* Source passage
I had decided to start 2021 like any other normal day, undeserving of special mention for how I slept in, had breakfast, did nothing because I was tired, got hooked on chess and played it in bed…But then I was scrolling through Instagram’s waterfall of people’s goodbye2020hello2021 posts and realised … oh, wait, 2020 is actually over, as though it was not the most obvious fact in the world. I thought about my year, and if I were to say something about it the Instagram caption is not going to fit it, so here we are again. Probably not a lot of people care deeply about how my year went, but I emerged from this year so deeply changed I am afraid if I don’t write it down I will forget who I was prior and just how much I have learnt from this year.
Despite the shitshow that is COVID, I don’t think this year is a it-shall-not-be-mentioned-again kind of bad. Instead, when I think of a short summary of this year I think of the quote from Gatsby (hence the title). There are some things that I have lost this year that used to still qualify me as a child (Innocence? Ignorance? Like Gatsby’s green light something fascinating has dimmed and I could feel that my eyes have gotten duller and unseeing) My brother had given me this paper rifle he made for my birthday. It touched me because that gesture reminded me of a child who gives a card to a veteran and looks upon someone who had lost the right to be looked upon so honestly. I’m being dramatic but you get the point.

* Source information
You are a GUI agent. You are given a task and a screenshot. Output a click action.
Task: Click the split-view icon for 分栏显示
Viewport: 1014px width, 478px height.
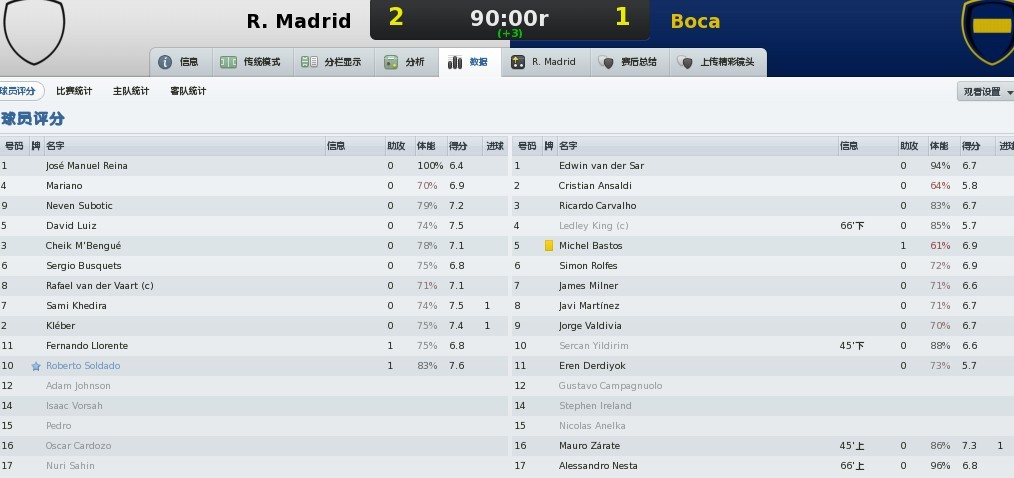pyautogui.click(x=310, y=62)
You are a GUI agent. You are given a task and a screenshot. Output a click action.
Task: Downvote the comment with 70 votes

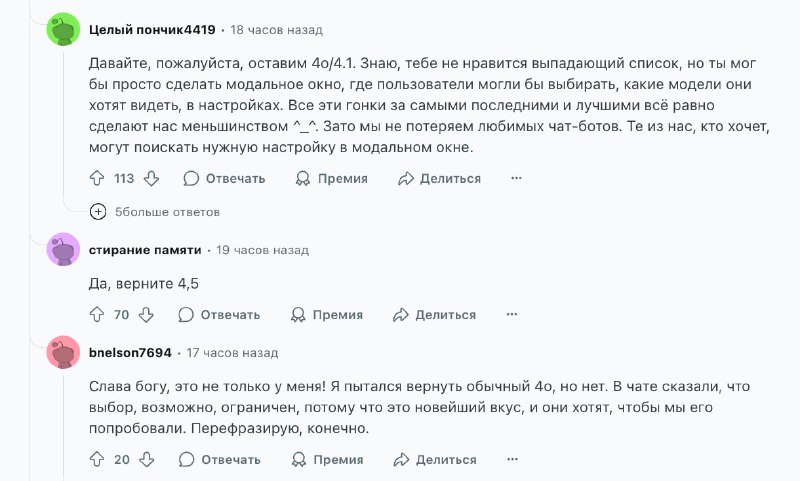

* Tasks
A – From the first sentence of the new-year reflection, list in order the things the writer says they did to start 2021 before scrolling through Instagram.
B – Write out the part of the new-year reflection starting with "I had decided" and going on through "from this year.".

* Expected responses
A –
- slept in
- had breakfast
- did nothing because I was tired
- got hooked on chess and played it in bed

B –
I had decided to start 2021 like any other normal day, undeserving of special mention for how I slept in, had breakfast, did nothing because I was tired, got hooked on chess and played it in bed…But then I was scrolling through Instagram’s waterfall of people’s goodbye2020hello2021 posts and realised … oh, wait, 2020 is actually over, as though it was not the most obvious fact in the world. I thought about my year, and if I were to say something about it the Instagram caption is not going to fit it, so here we are again. Probably not a lot of people care deeply about how my year went, but I emerged from this year so deeply changed I am afraid if I don’t write it down I will forget who I was prior and just how much I have learnt from this year.